Oggi, 31 ottobre, è il giorno della scadenza del concordato preventivo biennale. La misura su cui punta il governo, per reperire nuove risorse da destinare alla Manovra, è rivolta alle partite Iva e alle piccole imprese. Di cosa si tratta? Le partite Iva che aderiscono accettano di pagare una quantità predeterminata di tasse per il 2024 e il 2025, una somma stimata dall'Agenzia delle Entrate che ha calcolato per ciascun contribuente, in base a una previsione di reddito, quanto dovrebbe pagare di imposte.
Le agevolazioni Accettando di pagare si evitano per due anni e nei 5 anni precedenti i controlli del Fisco, e si viene considerati "nuovamente" affidabili. Inoltre si possono avere sconti sugli utili per i prossimi due anni: se la previsione di reddito è più alta di quella degli anni passati - i calcoli del Fisco si basano su dati passati - si paga una tassa bassissima, che può andare dal 3% al 15%, sulla differenza.
Il governo è fiducioso Il governo punta a recuperare un po' di risorse con questo nuovo strumento fiscale per i lavoratori autonomi. Tutto dipende, però, dal gettito che produrrà e per conoscerlo bisognerà aspettare i conteggi dell'Agenzia delle Entrare in arrivo tra una decina di giorni. Ma il viceministro dell'Economia, Maurizio Leo, resta fiducioso e si attende "notizie positive".
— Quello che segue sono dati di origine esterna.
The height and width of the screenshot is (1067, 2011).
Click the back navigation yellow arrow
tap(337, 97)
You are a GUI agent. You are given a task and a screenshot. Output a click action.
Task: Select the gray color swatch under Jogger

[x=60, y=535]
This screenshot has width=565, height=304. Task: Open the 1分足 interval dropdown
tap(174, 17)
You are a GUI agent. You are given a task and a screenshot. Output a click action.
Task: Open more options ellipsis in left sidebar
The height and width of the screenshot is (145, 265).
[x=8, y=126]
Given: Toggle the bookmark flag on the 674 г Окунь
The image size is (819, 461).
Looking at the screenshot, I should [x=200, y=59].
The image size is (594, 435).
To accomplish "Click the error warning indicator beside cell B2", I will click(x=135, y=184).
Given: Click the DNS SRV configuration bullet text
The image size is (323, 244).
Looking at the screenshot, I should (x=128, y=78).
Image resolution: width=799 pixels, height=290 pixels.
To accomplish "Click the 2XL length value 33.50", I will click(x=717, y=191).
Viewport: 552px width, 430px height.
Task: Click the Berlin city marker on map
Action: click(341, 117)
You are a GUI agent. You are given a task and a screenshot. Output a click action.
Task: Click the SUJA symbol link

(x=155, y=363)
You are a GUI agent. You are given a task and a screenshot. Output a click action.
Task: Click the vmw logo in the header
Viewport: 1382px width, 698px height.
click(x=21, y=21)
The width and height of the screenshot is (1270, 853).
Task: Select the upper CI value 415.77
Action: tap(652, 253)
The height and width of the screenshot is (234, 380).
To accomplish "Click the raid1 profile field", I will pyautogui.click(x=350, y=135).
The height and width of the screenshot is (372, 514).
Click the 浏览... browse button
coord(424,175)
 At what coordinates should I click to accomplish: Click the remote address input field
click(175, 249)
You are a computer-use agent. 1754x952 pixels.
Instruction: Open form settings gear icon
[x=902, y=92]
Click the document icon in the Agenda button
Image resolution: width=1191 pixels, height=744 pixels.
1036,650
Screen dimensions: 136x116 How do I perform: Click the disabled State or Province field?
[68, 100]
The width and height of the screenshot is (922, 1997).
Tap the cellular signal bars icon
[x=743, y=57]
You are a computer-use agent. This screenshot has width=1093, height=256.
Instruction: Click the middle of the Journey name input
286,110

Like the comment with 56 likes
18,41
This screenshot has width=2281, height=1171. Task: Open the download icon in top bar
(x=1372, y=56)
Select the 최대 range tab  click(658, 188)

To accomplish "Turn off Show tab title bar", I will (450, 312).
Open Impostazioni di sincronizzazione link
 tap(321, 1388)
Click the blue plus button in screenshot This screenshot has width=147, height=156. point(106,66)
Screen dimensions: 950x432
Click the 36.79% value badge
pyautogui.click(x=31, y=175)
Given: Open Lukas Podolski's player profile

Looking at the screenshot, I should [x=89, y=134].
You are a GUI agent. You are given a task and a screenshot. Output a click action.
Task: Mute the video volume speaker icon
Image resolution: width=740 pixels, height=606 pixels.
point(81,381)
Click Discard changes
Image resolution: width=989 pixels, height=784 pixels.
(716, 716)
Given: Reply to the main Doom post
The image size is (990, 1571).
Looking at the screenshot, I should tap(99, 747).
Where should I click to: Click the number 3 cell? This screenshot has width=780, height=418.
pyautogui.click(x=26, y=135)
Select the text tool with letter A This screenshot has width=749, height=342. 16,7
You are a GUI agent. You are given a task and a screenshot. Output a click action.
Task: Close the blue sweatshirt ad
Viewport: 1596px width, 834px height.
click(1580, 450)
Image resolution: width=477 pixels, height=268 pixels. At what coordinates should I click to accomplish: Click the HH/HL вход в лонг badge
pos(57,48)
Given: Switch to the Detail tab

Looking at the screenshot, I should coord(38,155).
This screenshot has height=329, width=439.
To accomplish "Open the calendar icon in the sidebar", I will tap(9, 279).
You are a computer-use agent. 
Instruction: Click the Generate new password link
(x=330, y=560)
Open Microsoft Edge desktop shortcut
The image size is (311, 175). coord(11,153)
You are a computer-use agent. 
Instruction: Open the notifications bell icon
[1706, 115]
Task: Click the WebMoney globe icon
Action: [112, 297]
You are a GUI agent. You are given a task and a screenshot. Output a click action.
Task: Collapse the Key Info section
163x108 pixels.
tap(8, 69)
Il "tesoretto" del concordato servirà a limare l'Irpef per il ceto medio-alto Sebbene il governo non si sia sbilanciato con alcuna stima, le aspettative sulle risorse che saranno liberate sono alte, perché è l'unica voce in grado di rimpinguare una legge di bilancio dai margini di manovra molto stretti. Informalmente, il governo punta ad incassare almeno un miliardo e mezzo con il concordato al quale è stata collegata anche una sanatoria relativa a cinque anni passati, dal 2018 al 2022. Con quelle risorse, ribadisce Leo, si lavorerà sulle aliquote Irpef: "Oggi abbiamo tre aliquote, 25%, 35% e 43%, sappiamo che il ceto medio si sta impoverendo e la nostra volontà è lavorare sulla famosa aliquota del 35%", ritoccandola al 33% ed estendendola fino a 50-60mila euro di reddito. Qualche settimana fa proprio Leo aveva quantificato i costi dell'operazione: servono 2,5 miliardi per portare l'aliquota dal 35% al 33% sui redditi fino a 50.000 euro, 4 miliardi per estenderlo fino a 60.000 euro, come chiede Forza Italia. Difficile quindi che si riesca anche ad andare incontro ai desiderata della Lega che con quelle risorse vorrebbe anche estendere la flat tax oltre gli 85mila euro.
Ecco perché i commercialisti hanno chiesto una proroga Nei giorni scorsi i commercialisti hanno chiesto una proroga lamentando disservizi: di certo martedì un problema ha riguardato gli F24, non collegati al concordato, ma sarebbe stato risolto in poche ore. Le difficoltà di accesso, pur indicate dai professionisti, non hanno trovato conferme, anche se è ovvio che vicino alla scadenza il numero di richieste può creare qualche disagio. Per i commercialisti era necessaria una proroga, altrimenti "si rischia un insuccesso della misura". Serve tempo, hanno spiegato, per definire ed elaborare le proposte e "valutarle con i contribuenti loro assistiti". Una richiesta rafforzata dalle lamentele sui disservizi scritte nero su bianco in una lettera inviata a Leo e al direttore dell'Agenzia delle Entrate, Ernesto Maria Ruffini.
Perché il governo non ha prorogato la scadenza Ma non c'è stata alcuna estensione dei termini, e il motivo lo ha spiegato il viceministro: "Noi avremmo voluto dare più tempo ai contribuenti" per aderire al concordato preventivo "ma il nostro obiettivo era vedere quali risorse abbiamo su questo per lavorare sull'Irpef" e "se non abbiamo un dato puntuale del gettito entro il 31 ottobre non siamo in grado di intervenire immediatamente" in legge di bilancio. Ora, ha sottolineato, "bisogna dare tempo all'Agenzia delle Entrate di elaborare tutti i dati delle dichiarazioni, consideriamo una decina di giorni massimo".